Async IO problem and OutOfMemory

spark

#1

Hi,

I’m using couchbase 4.1, spark 1.6.2 with spark-connector 1.2.1.

The following code ended with OutOfMemory for large file (more then 50GB):

sc.textFile(file_name)//50G
.map(line =>toJsonObject(line))
.zipWithIndex()//or zipWithUniqueId()
.map(pair=>JsonDocument.create(pair._2.toString, pair._1))
.saveToCouchbase()// OutOfMemory

This problem occurs because of the saveToCouchbase implementation.
Simplified:

rdd.foreachPartition(iter => {
val bucket = CouchbaseConnection().bucket(cbConfig).async()
Observable
.from(OnceIterable(iter))
.flatMap(doc => {bucket.upsert(doc) …/error handling/…})
.toBlocking
.last
})

Sending in Couchbase is slower than reading from a file, leaving the entire partition finally loaded into RAM. (Sorry for my English, if I made a mistake)

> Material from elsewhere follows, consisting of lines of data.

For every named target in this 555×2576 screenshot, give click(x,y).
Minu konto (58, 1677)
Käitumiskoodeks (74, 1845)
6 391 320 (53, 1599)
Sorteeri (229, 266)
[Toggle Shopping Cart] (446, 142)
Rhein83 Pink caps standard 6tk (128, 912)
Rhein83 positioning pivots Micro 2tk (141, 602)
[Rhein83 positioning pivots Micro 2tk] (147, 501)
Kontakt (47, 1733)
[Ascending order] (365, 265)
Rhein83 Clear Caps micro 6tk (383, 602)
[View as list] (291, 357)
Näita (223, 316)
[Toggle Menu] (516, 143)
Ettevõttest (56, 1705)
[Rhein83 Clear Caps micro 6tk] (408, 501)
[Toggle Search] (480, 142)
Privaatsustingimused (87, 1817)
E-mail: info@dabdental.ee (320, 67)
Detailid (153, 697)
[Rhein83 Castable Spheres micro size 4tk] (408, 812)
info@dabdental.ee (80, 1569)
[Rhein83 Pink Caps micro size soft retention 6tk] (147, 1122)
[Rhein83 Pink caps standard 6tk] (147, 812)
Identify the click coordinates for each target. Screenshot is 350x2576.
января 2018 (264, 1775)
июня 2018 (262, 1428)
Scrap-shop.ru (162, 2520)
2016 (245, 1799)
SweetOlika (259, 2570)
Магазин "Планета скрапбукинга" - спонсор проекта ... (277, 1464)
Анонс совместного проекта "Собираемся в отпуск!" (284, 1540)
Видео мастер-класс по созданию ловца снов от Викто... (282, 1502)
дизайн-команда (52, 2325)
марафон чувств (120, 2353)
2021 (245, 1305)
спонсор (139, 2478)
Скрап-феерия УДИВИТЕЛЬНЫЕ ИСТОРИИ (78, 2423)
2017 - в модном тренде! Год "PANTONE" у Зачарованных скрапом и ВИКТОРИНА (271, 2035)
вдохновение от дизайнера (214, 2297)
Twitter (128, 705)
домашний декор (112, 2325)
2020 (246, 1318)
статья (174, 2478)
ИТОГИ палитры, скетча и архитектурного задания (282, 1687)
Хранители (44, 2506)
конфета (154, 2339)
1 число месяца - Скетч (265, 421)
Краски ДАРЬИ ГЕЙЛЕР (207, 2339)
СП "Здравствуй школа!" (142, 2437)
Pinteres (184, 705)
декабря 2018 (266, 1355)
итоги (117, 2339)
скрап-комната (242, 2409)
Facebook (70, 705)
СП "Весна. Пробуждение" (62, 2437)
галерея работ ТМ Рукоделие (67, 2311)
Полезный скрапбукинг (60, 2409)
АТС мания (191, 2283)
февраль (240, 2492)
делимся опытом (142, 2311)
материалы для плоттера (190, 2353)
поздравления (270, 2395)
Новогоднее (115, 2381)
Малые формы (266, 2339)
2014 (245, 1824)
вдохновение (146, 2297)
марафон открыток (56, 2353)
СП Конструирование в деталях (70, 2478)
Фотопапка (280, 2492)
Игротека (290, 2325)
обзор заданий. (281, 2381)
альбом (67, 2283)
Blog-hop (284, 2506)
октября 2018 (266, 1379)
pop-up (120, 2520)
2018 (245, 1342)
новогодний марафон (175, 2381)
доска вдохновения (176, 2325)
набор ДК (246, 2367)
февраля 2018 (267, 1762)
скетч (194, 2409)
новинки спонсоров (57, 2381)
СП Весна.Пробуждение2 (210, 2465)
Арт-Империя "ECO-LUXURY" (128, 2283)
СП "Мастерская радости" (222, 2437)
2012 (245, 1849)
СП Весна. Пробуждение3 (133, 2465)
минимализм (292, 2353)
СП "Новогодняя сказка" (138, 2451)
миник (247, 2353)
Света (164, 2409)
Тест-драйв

A possible solution is rdd.repartition(???).foreachPartition(…), but what I have to replace the ‘???’ if the amount of data is unknown?

The following solution works more well:

val asyncPartitionSize = 1000 // user defined
rdd.foreachPartition(iter => {
val bucket = CouchbaseConnection().bucket(cbConfig).async()
iter.grouped(asyncPartitionSize).map(_.iterator).foreach(partIter => {
Observable
.from(OnceIterable(partIter ))
.flatMap(doc => {bucket.upsert(doc) …/error handling/…})
.toBlocking
.toIterable
.iterator
})
.flatten// lazy flatten Iterator[Iterator[T]] to Iterator[T]
.last
})

Thus I was able to save file size of 300 GB on a cluster with a total RAM of 20 GB.

However, the same problem is apparent when reading the data from the Couchbase using ‘CouchbaseView’, and I could not solve it.

I do not have experience with Apache Spark, maybe I missed something?